_TEXTO PARA LEER_:
************

Ferroviario desde la cuna, abrazador interminable de Remedios de Escalada Este, un barrio detrás de un paredón que divide las aguas, la línea ferroviaria y mucho más; Bruno Veronese supo utilizar un traspié en su salud para desarrollar una breve pero nutrida carrera como ilustrador y, por estos tiempos, hasta se anima a escribir algunas de sus vivencias.
El recuerdo de los galpones colmados de obreros, las distintas secciones, el olor a trabajo colectivo, las reuniones interminables en los cafés, el ejemplo de los mayores son algunas de las obsesiones que rodearon su vida y siguen alimentando su imaginación. La lucha por mantener la memoria histórica de un barrio que creció a orillas del ferrocarril y que hoy resiste. Bruno Veronese es parte de esa historia y de esa lucha. Supo ver cómo su barrio pasó del esplendor a la devastación. Esa es la obsesión que lo llevó a editar Voces detrás del paredón, su segundo libro, donde siguen presentes los murmullos de los talleres de Remedios de Escalada.
-Su historia arranca ligada al ferrocarril...
-Plantaron el taller en 1901, hicieron el paredón y, alrededor de todo eso, nació el barrio. La gente que se afincó en Remedios de Escalada Este, era principalmente inmigrante y del interior; fueron los primeros obreros del ferrocarril que conformaron una identidad extraordinaria. Mi viejo, apenas bajó del barco, fue para allá. Era un carpintero ebanista.
Para mí y para todos los pibes del barrio, la aspiración máxima era entrar al ferrocarril; no mirábamos otra cosa, queríamos cruzar esos portones y sentirnos parte. Yo entré en el 46 porque era costumbre de los ingleses que los familiares tuviesen prioridad. Eran muy inteligentes en eso, ya que crearon una mística ferroviaria. Como mi viejo, quería trabajar en la carpintería pero no había lugar; entonces entré en la sección de mecánica y estuve 30 años. Entrábamos como aprendices, y el tiempo hasta que uno llegaba a ser oficial era de 5 años, un verdadero aprendizaje. Discépolo decía que el café era la escuela de todas las cosas; para mí, el ferrocarril lo fue. El obrero ferroviario se trataba con todos de socio, porque el trabajo se asumía de manera colectiva, con responsabilidades, pero siempre ayudando al compañero. Eso no lo encontré en otro lado.
-¿Cómo era sentirse parte de ese colectivo?

************

_MATERIAL RECOPILADO_:
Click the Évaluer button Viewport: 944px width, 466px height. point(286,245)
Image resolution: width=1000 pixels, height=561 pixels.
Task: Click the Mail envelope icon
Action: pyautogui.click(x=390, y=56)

************

_CONSIGNA 1_: Enumera, por favor, lo que el texto sobre Bruno Veronese presenta como las obsesiones que rodearon su vida.
_CONSIGNA 2_: Reproduce el fragmento del texto sobre Bruno Veronese que va de "El recuerdo de" a "Remedios de Escalada.", ambos incluidos.

_RESPUESTA COMPLETA 1_:
- El recuerdo de los galpones colmados de obreros
- Las distintas secciones
- El olor a trabajo colectivo
- Las reuniones interminables en los cafés
- El ejemplo de los mayores

_RESPUESTA COMPLETA 2_:
El recuerdo de los galpones colmados de obreros, las distintas secciones, el olor a trabajo colectivo, las reuniones interminables en los cafés, el ejemplo de los mayores son algunas de las obsesiones que rodearon su vida y siguen alimentando su imaginación. La lucha por mantener la memoria histórica de un barrio que creció a orillas del ferrocarril y que hoy resiste. Bruno Veronese es parte de esa historia y de esa lucha. Supo ver cómo su barrio pasó del esplendor a la devastación. Esa es la obsesión que lo llevó a editar Voces detrás del paredón, su segundo libro, donde siguen presentes los murmullos de los talleres de Remedios de Escalada.